Ceci fait, le héros chercha son poste.

Cent pas en avant du marabout, un petit bois de lauriers-roses tremblait dans la gaze du crépuscule, au bord d’une rivière presque à sec. C’est là que Tartarin vint s’embusquer, le genou en terre, selon la formule, la carabine au poing et son grand couteau de chasse planté fièrement devant lui dans le sable de la berge.

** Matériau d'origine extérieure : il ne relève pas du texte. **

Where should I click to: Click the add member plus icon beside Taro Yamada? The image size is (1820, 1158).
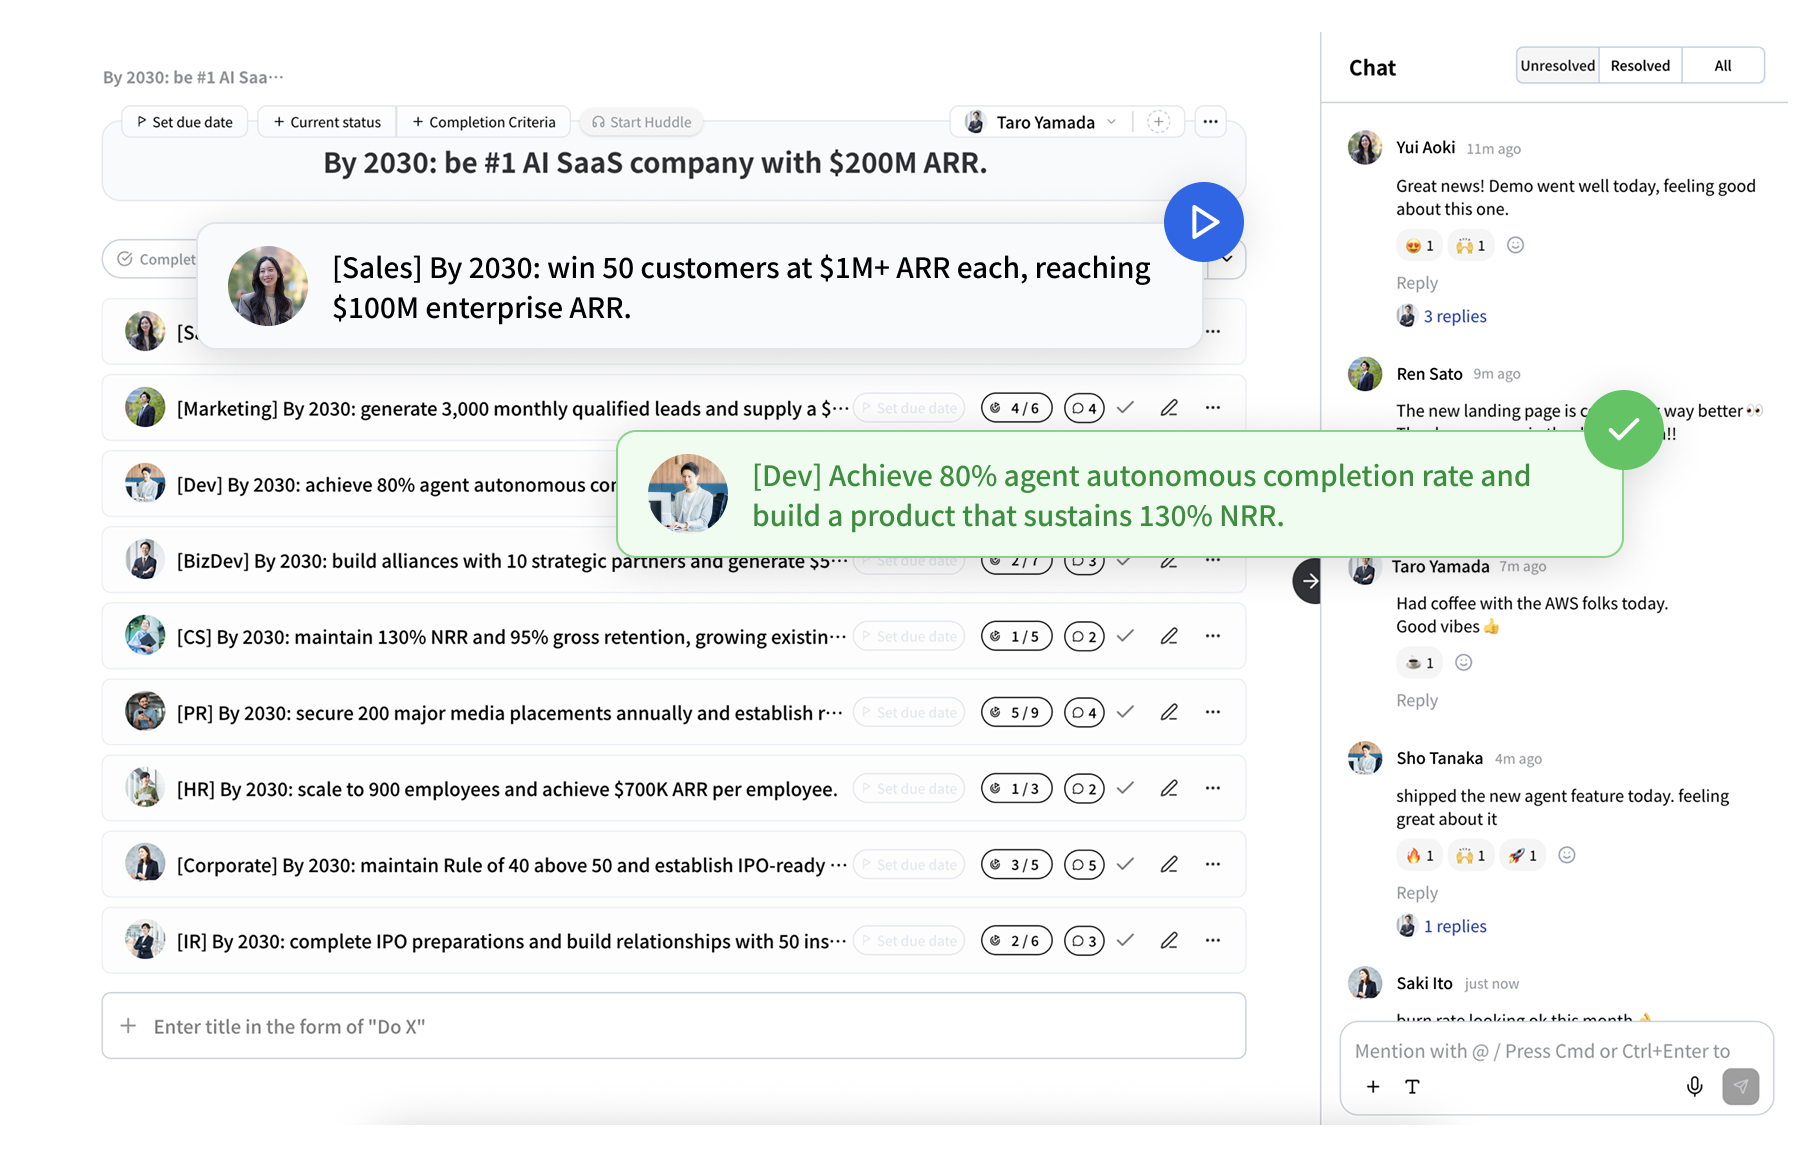point(1158,122)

La nuit arriva. Le rose de la nature passa au violet, puis au bleu sombre… En bas, dans les cailloux de la rivière, luisait comme un miroir à main une petite flaque d’eau claire. C’était l’abreuvoir des fauves. Sur la pente de l’autre berge, on voyait vaguement le sentier blanc que leurs grosses pattes avaient tracé dans les lentisques. Cette pente mystérieuse donnait le frisson. Joignez à cela le fourmillement vague des nuits africaines, branches frôlées, pas de velours d’animaux rôdeurs, aboiements grêles des chacals, et là-haut, dans le ciel, à cent, deux cents mètres, de grands troupeaux de grues qui passent avec des cris d’enfants qu’on égorge ; vous avouerez qu’il y avait de quoi être ému.

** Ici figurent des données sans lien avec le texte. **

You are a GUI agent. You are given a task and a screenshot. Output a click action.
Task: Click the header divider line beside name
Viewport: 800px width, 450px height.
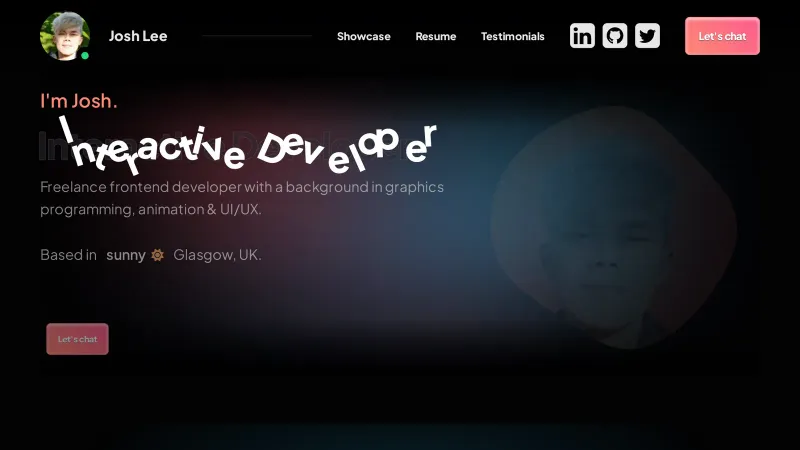click(x=257, y=36)
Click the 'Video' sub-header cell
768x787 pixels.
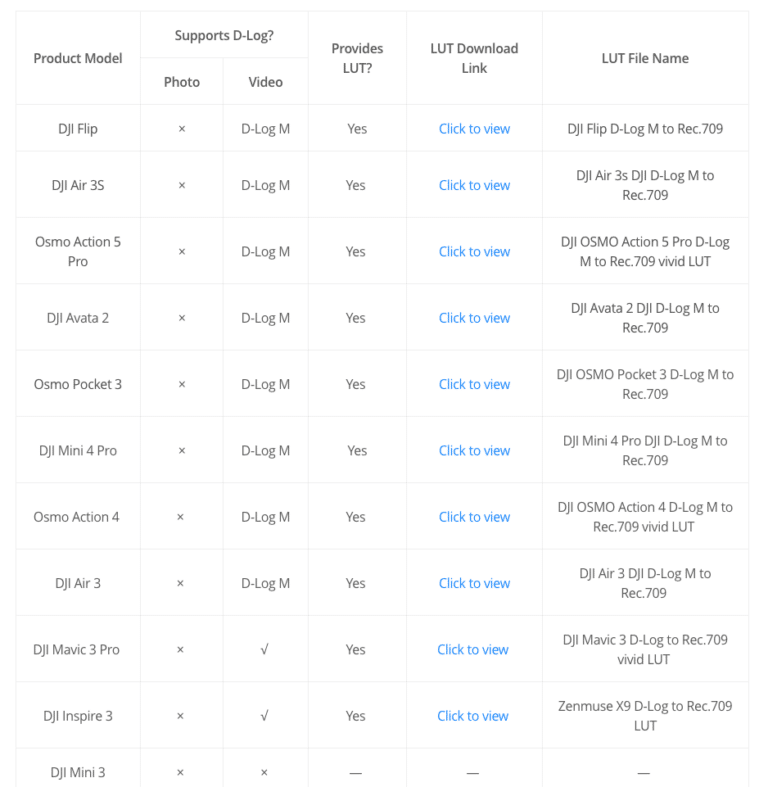[265, 82]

Tartarin l’était. Il l’était même beaucoup. Les dents lui claquaient, le pauvre homme ! Et sur la garde de son couteau de chasse planté en terre le canon de son fusil rayé sonnait comme une paire de castagnettes… Qu’est-ce que vous voulez ! Il y a des soirs où l’on n’est pas en train, et puis où serait le mérite, si les héros n’avaient jamais peur…

Eh bien ! oui, Tartarin eut peur, et tout le temps encore. Néanmoins, il tint bon une heure, deux heures, mais l’héroïsme a ses limites… Près de lui, dans le lit desséché de la rivière, le Tarasconnais entend tout à coup un bruit de pas, des cailloux qui roulent. Cette fois la terreur l’enlève de terre. Il tire ses deux coups au hasard dans la nuit, et se replie à toutes jambes sur le marabout, laissant son coutelas debout dans le sable comme une croix commémorative de la plus formidable panique qui ait jamais assailli l’âme d’un dompteur d’hydres.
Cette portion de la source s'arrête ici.